Collected data entries:
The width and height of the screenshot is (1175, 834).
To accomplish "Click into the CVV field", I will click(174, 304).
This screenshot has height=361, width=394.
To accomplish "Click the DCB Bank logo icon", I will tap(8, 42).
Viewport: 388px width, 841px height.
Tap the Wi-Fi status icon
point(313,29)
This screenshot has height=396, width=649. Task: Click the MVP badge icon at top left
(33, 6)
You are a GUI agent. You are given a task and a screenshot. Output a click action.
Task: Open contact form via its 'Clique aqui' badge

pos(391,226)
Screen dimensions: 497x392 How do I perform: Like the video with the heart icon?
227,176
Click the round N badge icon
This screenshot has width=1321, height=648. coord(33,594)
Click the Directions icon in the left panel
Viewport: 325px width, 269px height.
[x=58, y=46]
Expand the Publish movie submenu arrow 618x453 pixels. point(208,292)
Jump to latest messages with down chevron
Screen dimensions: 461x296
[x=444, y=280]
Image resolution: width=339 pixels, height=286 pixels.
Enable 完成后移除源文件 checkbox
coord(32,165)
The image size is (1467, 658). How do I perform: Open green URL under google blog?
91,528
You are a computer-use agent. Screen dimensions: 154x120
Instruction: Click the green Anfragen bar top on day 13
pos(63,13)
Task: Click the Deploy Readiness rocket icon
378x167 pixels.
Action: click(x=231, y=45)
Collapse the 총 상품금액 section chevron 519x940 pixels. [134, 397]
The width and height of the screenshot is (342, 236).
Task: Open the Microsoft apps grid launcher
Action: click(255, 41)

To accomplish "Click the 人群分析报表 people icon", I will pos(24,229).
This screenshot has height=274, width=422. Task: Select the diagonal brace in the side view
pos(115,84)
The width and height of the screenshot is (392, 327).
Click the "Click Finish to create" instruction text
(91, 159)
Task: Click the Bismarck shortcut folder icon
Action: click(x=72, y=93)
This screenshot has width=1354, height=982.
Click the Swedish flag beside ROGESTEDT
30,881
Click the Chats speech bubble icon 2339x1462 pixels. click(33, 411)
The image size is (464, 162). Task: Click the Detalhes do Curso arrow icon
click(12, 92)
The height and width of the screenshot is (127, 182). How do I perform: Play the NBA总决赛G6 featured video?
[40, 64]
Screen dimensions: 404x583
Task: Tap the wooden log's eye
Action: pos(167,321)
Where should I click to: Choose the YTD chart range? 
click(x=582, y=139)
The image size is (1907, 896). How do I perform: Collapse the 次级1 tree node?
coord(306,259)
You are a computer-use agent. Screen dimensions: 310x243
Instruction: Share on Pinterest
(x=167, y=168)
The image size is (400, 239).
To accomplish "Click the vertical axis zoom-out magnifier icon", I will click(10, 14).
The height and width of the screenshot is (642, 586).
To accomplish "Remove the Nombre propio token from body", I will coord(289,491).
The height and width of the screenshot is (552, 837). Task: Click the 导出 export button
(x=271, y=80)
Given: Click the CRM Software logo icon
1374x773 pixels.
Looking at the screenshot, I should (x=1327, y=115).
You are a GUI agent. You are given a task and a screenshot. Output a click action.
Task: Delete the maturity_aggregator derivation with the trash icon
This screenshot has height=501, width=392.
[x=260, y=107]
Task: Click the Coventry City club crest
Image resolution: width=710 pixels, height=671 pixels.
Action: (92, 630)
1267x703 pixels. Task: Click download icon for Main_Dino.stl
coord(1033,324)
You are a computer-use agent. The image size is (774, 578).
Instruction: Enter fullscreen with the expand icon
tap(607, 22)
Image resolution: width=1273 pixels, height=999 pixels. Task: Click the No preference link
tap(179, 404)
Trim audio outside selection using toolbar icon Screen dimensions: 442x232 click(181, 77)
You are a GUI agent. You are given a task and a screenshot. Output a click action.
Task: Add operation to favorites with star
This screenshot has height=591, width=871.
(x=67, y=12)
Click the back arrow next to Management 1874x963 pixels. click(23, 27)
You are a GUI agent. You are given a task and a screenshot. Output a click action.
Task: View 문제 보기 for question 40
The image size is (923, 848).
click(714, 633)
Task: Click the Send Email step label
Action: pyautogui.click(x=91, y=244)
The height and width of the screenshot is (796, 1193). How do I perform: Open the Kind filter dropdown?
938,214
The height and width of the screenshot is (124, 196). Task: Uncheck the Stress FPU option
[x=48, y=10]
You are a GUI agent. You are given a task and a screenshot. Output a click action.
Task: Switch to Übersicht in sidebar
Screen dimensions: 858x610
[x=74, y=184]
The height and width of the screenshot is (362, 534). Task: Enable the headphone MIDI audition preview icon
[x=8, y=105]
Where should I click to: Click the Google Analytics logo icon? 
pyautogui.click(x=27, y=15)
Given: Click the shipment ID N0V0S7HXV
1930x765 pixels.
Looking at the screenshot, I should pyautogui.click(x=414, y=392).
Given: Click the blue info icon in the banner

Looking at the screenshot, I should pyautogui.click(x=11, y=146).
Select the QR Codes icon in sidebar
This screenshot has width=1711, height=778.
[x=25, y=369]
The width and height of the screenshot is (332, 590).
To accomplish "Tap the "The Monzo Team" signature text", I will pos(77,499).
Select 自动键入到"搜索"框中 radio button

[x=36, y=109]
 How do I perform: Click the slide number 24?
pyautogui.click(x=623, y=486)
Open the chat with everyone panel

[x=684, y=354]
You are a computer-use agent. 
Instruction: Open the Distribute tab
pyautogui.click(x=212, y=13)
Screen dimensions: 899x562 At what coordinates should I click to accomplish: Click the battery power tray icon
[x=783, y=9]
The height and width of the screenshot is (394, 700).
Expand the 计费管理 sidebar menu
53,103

- Work task:
In the records above, find each line holding "computer" and copy it.

- Task result:
You are a computer-use agent. Screen dimensions: 154x120
You are a computer-use agent. Screen dimensions: 310x243
You are a computer-use agent. The image size is (774, 578).
You are a computer-use agent. 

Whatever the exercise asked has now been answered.